Group leaders conduct meetings every week, and issues are communicated to the executive staff. Yokas said associate committees are organized for just about everything, ranging from writing the handbook to uniforms.

One group saved the company a substantial investment in a new rubber mixer, at least for a few years. The company was considering investing in a new one until a team of four devised a way to increase the existing mixer's productivity significantly, which Yokas said delayed a multi-million dollar investment for three years.

Employees also serve on a community involvement committee.

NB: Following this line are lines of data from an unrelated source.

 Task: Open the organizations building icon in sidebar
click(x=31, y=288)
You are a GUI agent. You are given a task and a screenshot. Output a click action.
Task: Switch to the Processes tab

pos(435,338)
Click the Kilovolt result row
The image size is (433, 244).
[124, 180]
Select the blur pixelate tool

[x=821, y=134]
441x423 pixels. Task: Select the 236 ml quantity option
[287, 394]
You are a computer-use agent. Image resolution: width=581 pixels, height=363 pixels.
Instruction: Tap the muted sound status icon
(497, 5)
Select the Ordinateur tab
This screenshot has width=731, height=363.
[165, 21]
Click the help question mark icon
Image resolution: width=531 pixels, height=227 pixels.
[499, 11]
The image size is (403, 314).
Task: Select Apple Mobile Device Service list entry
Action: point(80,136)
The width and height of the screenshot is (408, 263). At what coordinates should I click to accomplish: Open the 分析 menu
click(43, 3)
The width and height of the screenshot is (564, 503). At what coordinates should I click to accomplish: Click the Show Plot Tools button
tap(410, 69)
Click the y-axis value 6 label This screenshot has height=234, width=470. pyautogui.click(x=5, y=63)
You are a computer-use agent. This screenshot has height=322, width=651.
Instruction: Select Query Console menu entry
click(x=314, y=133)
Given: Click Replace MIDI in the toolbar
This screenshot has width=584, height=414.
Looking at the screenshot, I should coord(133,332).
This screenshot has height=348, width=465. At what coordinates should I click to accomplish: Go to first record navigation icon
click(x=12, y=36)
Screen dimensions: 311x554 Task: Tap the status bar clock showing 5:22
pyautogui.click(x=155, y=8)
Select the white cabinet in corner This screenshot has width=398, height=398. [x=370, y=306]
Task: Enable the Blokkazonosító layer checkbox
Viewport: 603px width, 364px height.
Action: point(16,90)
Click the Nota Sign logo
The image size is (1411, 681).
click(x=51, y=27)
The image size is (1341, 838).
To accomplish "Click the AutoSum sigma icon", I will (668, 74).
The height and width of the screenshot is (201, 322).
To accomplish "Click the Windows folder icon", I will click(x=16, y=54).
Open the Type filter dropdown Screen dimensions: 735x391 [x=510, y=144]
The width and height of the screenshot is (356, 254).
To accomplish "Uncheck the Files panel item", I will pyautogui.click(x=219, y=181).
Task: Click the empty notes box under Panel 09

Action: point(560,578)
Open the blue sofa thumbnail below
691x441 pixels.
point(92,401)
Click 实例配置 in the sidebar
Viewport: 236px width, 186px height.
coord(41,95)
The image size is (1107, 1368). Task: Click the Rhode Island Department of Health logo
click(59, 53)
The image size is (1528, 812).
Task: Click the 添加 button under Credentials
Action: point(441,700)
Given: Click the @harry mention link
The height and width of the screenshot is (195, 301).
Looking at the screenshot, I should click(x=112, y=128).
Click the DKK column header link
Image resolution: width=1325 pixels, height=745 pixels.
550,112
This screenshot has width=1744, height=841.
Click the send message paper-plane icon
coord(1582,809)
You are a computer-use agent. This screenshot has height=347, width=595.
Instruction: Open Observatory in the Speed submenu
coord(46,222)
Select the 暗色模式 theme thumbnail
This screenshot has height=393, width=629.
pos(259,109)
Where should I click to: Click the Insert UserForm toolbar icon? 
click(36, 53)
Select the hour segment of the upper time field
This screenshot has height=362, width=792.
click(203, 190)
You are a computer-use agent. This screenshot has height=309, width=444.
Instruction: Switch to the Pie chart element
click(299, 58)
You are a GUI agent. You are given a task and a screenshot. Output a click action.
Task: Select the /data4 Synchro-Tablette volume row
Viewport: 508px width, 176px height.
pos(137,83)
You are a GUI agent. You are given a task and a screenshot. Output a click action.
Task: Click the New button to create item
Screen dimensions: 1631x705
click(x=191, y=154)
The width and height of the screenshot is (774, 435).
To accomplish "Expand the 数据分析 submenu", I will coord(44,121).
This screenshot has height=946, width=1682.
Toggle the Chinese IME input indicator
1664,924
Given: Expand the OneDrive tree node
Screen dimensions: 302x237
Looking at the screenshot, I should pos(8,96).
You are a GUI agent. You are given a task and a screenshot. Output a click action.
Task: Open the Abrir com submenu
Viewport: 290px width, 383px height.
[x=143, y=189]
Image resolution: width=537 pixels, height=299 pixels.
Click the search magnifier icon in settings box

Ervin said the committee raises money for various civic events and charities.

The firm will provide activities ranging from simple sponsorships of downtown flower plants and Christmas celebrations, to larger commitments to schools, scholarships, libraries, civic improvements and participation in the chamber of commerce.

It invited the community to celebrate DTR's 25th anniversary last year by opening the plant for tours.

Unterbrink said community involvement also extends to sponsoring its employees' efforts to get involved in the community, such as those who volunteer as firefighters and coaches. And employees can bring new ideas to management at any time.

“From the president throughout our management staff, we're all very highly visible on the floor,” Kehres said. “We're all very accessible and have an open-door policy. Our president sits right out in the office with the rest of us.”